Westerly wind is now belting -- must be approaching 100km/h over the pass. One other occupant, a hunter from Timaru. Played hide and seek with a kea, who's now so worked up that he's carrying on bashing the roof and squawking. Cloud base lowering.
Goat Pass from the Deception |
Moonrise over unnamed AP choss |
14 January
The track down the Mingha is just that - a track, in contrast to the Deception - and I make the road in 3.5 hours. From there, up the Bealey riverbed for another hour and a half to the village.
The forecast for the next few days looks bad -- heavy rain warning for tomorrow and the 17th. It is generally a poor sign when the prevailing weather has a name, ex-TC 'Vania'. I'll continue through to the Cass, as it's ~15km east of the divide and should be sheltered from a fair bit of it.
Mingha |
Shuttled to where SH7 crosses the Cass. Raining steadily. I walk up a farm track beside the river for about half an hour until it occurs to me that this is quite shit and that the river is marginal besides. So I turn around and hitch back to the village. It takes a while in the rain, but eventually I get a lift from a girl from Outward Bound.
Heading into ChCh tomorrow to do a big resupply while I wait out the weather. Boots alone need decent replacement shoelaces, someone who can sew leather with something better than dental floss to have a go at fixing some holes in the lining, and a general proofing. Gaiters are a few weeks away from throw-away, but I'll wait until they totally fall apart before I bother. Nothing saves them in the scrub.

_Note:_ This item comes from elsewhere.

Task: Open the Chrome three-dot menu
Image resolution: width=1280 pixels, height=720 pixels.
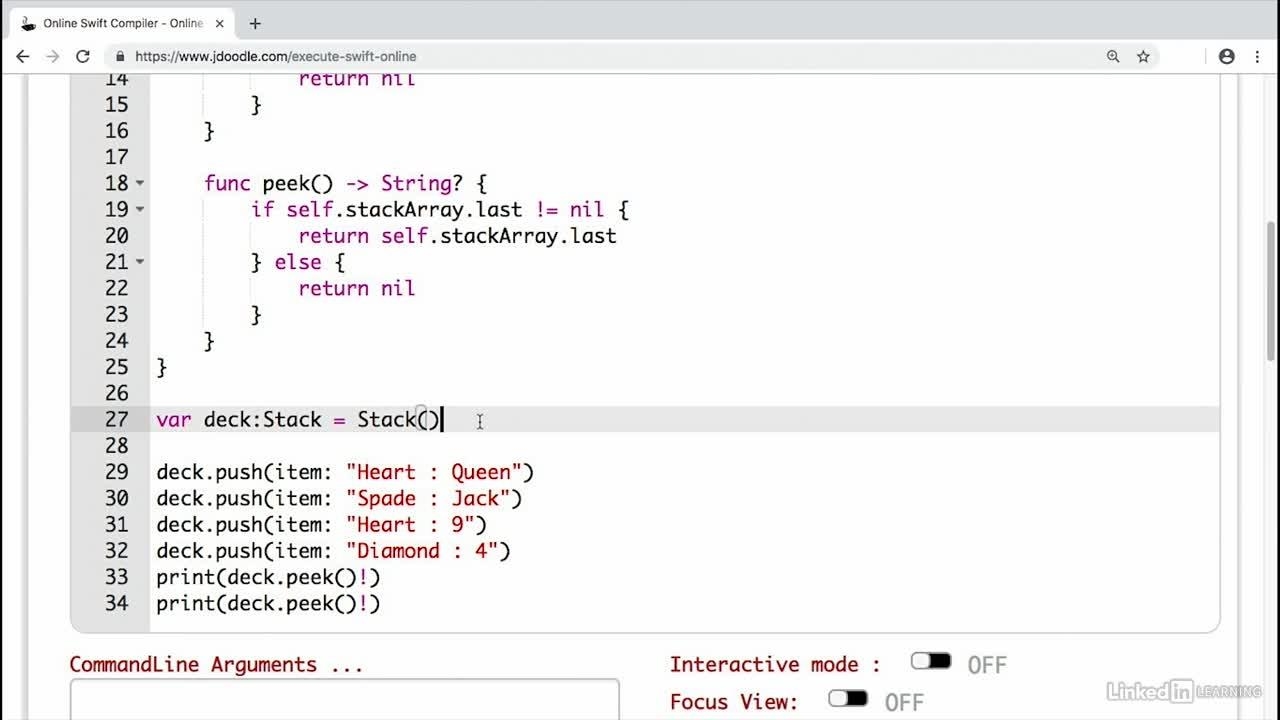Action: pos(1256,57)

In more serious news, my dirty facial hair might have a slight ginger tint to it.
Such is life. |
(Interlude)
It has rained. And poured. Then cleared up just in time for it to piss down some more. It's pretty frustrating, but I'm learning that there's not much I can do about it -- have to take it as it comes, and stuff myself full of bakery products. My plans have changed again. I'm reversing my route through central Westland and breaking it into two, which should give me a bit more of a chance with the weather.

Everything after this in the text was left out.